Circola su YouTube un video di 75 minuti in cui Cormac McCarthy, secondo alcuni il più grande scrittore americano vivente, dialoga con scienziati del Santa Fe Institute. Il titolo del video è “I could not care less”, non me ne poteva importare di meno. Sottinteso: della scienza.
Ma questo atteggiamento, fa capire il romanziere attraverso la scelta stessa di dialogare con autorevoli scienziati, non è più il suo. Nell’era del cambiamento climatico e della crisi energetica, nessuno può ignorare la scienza.
Guarda caso i suoi ultimi romanzi, con dotte digressioni su matematica e fisica, entrano in un terreno alquanto diverso da quello post-apocalittico del titolo che gli ha dato la fama, La strada.
La maggiore attenzione di McCarthy per la scienza sottolinea un cambiamento che abbiamo tutti sotto gli occhi: il declino delle materie umanistiche. Il numero di studenti che iscrivono a facoltà come letteratura, storia o filosofia cala progressivamente, in Inghilterra come in Italia, negli Stati Uniti come in Giappone, mentre aumenta quello degli iscritti a ingegneria, fisica o robotica. Gli esperti danno varie motivazioni della tendenza.
La rivoluzione digitale è uno di questi motivi: c’è bisogno di ingegneri elettronici e programmatori di software più che di archeologi e letterati. Un altro è che i lavori scientifici promettono migliori salari.

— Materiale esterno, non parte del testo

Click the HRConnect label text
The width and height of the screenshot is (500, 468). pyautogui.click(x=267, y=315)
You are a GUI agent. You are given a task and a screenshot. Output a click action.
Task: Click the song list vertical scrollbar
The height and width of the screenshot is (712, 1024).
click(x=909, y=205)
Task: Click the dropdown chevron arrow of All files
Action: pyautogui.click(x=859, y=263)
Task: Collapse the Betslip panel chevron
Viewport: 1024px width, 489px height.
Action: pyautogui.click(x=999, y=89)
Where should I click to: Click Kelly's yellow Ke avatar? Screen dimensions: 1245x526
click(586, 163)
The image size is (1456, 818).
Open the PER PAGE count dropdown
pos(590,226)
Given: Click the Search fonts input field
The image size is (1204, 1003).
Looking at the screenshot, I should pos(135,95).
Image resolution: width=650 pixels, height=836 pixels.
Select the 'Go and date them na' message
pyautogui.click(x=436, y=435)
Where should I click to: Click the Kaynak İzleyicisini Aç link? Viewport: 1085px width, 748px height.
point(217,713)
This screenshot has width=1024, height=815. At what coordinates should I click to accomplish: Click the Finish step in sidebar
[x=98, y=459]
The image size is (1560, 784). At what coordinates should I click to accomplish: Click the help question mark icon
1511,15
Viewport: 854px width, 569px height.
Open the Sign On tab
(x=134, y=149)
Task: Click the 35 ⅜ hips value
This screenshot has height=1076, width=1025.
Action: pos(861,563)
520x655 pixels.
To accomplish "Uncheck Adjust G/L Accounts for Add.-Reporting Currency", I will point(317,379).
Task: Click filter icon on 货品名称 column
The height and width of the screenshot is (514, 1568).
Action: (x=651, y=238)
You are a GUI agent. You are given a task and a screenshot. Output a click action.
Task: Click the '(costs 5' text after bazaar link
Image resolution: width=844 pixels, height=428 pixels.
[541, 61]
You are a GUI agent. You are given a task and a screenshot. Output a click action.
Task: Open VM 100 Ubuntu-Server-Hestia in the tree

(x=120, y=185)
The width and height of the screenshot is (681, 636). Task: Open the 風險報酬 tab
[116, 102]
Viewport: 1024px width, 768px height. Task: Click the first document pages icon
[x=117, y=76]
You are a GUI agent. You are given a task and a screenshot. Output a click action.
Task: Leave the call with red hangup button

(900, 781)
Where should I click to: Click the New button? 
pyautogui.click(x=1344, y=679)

Un terzo è che la scienza non è politicizzata, mentre la cultura sì, e in giro si avverte stanchezza verso la politica, perlomeno quella tradizionale.
Naturalmente ci sarà sempre bisogno di medici e avvocati, due professioni considerate una via di mezzo fra scienza e umanesimo. Ma se un tempo era dato per scontato che i leader in qualunque campo avessero un background umanistico, oggi è vero il contrario. Una ragione sarà anche che alcuni laureati in materie umanistiche non hanno dato ultimamente grandi risultati: vedi due recenti premier britannici, Boris Johnson laureato in storia e letteratura greca e latina, e Liz Truss, laureata in filosofia. Non che il loro successore Rishi Sunak, laureato in economia, stia facendo molto meglio. Personalmente, il declino delle materie umanistiche mi dispiace: a scuola in matematica e fisica ero un disastro, anche perché mi ero iscritto al liceo scientifico, per polemica verso i genitori che avevano fatto il classico, e perché dicevo di voler imparare l’inglese, non il greco antico (finii per non imparare né l’uno né l’altro).
Ma mi rendo conto che il mondo è sempre più della scienza ed è giusto così, anzi per fortuna è così: come hanno dimostrato nei giorni scorsi gli scienziati americani arrivando ormai alla fusione nucleare, ovvero all’energia pulita. Spero solo che continui a esserci bisogno dei giornalisti, come il sottoscritto, anche se non capiscono niente di scienza.